--- WHAT YOU HAVE TO DO ---
Nothing but the lines holding the string "height" should appear in the answer. Copy them from the entries.

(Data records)
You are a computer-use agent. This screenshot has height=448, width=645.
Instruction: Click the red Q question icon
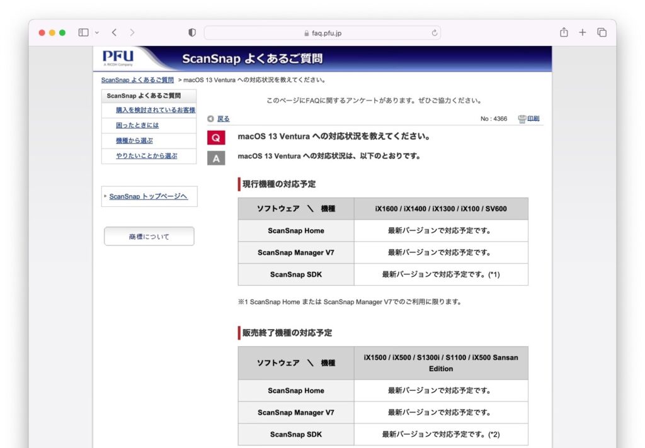(x=216, y=137)
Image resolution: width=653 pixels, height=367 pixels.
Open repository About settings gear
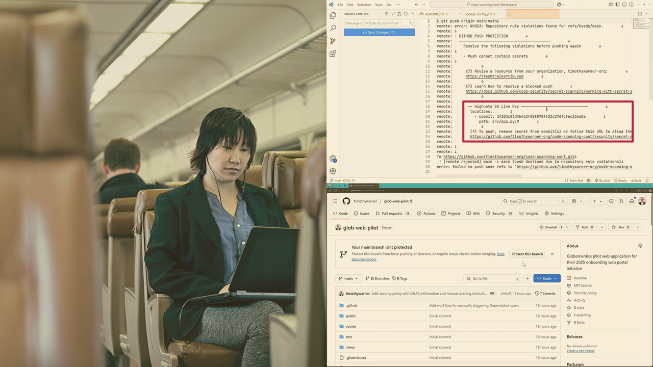point(640,246)
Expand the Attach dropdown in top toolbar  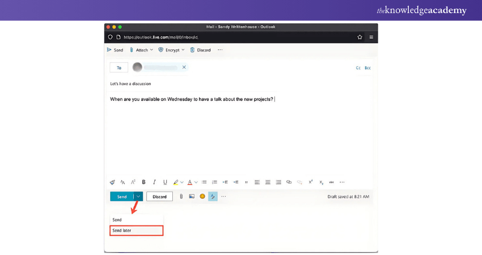click(x=151, y=50)
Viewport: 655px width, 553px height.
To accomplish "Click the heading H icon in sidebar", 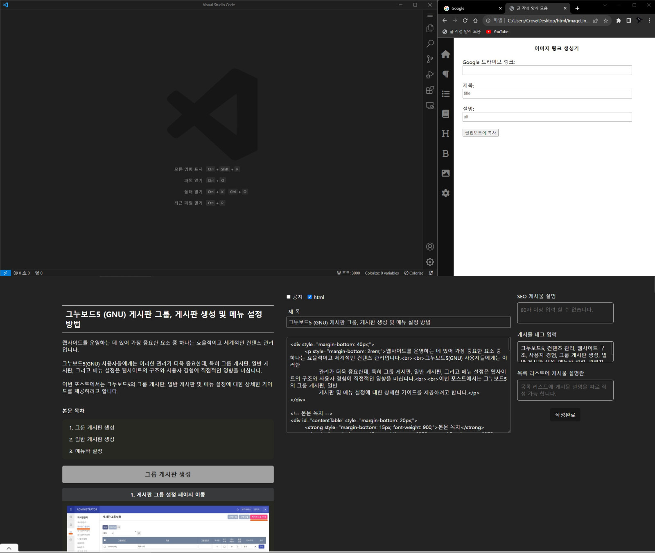I will (445, 134).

--- WORKED SOLUTION ---
You are a computer-use agent. This screenshot has height=448, width=645.
Image resolution: width=653 pixels, height=367 pixels.
Viewport: 655px width, 553px height.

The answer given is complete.